La configuración urbana de la Isla de Olivos, con una única entrada y salida principal debido al sentido de circulación de sus calles, añade un plus de tranquilidad y seguridad, según los especialistas del sector. En este contexto, el terreno del San Andrés se presenta como una “rareza” por su dimensión, ya que “prácticamente no existen lotes de estas características” en la zona.

Aprobación municipal, un paso clave

Un dato crucial es que, si bien el Concejo Deliberante de Vicente López había aprobado la construcción de tres torres en el predio en 2020, desde la municipalidad actual informan que aún no se presentaron los planos del nuevo proyecto para su correspondiente aprobación. Este es un paso indispensable para que la obra pueda avanzar.

La transformación del predio es posible gracias al proceso de unificación de sedes que lleva adelante el St. Andrew’s Scots School. La institución ya trasladó los niveles de jardín de infantes y primaria a su Campus San Andrés, ubicado en el límite entre San Fernando y San Isidro. Actualmente, solo permanece funcionando el nivel secundario en la sede histórica de Olivos, mientras los desarrolladores avanzan en la elaboración del masterplan definitivo para su presentación ante el municipio.

Espacios verdes y bienestar como pilares del diseño

Uno de los aspectos más distintivos del masterplan es la dedicación de 10.000 m² de los 14.000 m² del terreno a áreas verdes, amenities y bienestar. Esto equivale a una manzana entera de espacios comunes, con un gran parque central que funcionará como corazón del complejo.

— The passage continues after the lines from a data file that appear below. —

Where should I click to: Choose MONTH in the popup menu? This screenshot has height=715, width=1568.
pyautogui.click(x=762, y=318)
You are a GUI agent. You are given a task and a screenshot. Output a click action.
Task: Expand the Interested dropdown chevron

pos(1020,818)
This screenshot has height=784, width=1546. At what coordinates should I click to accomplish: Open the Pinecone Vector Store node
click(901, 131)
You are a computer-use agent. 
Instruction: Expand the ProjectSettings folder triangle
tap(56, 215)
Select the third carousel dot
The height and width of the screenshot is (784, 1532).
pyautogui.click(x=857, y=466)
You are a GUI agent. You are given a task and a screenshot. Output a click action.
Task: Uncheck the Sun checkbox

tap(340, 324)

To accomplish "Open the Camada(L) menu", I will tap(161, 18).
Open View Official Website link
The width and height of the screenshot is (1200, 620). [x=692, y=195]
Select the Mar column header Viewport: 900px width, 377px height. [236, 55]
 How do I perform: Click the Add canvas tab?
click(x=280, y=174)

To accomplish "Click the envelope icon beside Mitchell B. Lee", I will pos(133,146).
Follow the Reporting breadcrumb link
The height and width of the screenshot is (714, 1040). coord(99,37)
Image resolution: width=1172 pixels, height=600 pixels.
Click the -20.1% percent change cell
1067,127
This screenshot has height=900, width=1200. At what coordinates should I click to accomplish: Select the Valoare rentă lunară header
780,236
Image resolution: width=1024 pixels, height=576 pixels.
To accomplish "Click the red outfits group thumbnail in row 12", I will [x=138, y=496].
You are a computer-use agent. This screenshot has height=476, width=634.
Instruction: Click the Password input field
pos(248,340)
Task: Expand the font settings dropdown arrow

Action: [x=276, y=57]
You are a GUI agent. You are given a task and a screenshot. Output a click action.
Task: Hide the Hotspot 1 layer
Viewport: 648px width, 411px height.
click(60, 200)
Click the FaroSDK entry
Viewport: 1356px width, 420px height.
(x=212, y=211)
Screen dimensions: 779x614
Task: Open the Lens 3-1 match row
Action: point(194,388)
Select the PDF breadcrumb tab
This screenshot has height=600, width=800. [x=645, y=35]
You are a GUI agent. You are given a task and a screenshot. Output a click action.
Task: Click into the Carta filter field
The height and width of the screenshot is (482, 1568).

La idea que tenemos es la de generar una sensación similar a la de vivir en un country, pero dentro de la ciudad. Hoy el nuevo lujo tiene que ver con el bienestar, el movimiento, el contacto con la naturaleza y vivir mejor durante más tiempo,

sostuvo Wolfshon.

Los servicios contemplados incluyen piscinas, gimnasio, espacios para mascotas, sectores de recuperación física y áreas vinculadas al wellness y la longevidad. El proyecto también buscará aprovechar las vistas abiertas y la cercanía con el río, uno de los principales atractivos de la zona.

La comercialización aún no tiene fecha definida, pero las empresas anticipan que la preventa se abrirá una vez concluido el masterplan y obtenidas las aprobaciones. En la Isla de Olivos, los desarrollos más nuevos ya alcanzan valores de entre US$4500 y US$5000 por m², cifras comparables a proyectos premium de Palermo.

Con una duración estimada de seis años, el objetivo es crear una propuesta que redefina la manera de vivir la ciudad, con mayor bienestar y conexión con la naturaleza, según Nicolás Schnaider, director comercial de Grupo Upgrade. Los desarrolladores reportan interés tanto de inversores locales como de Europa y Estados Unidos.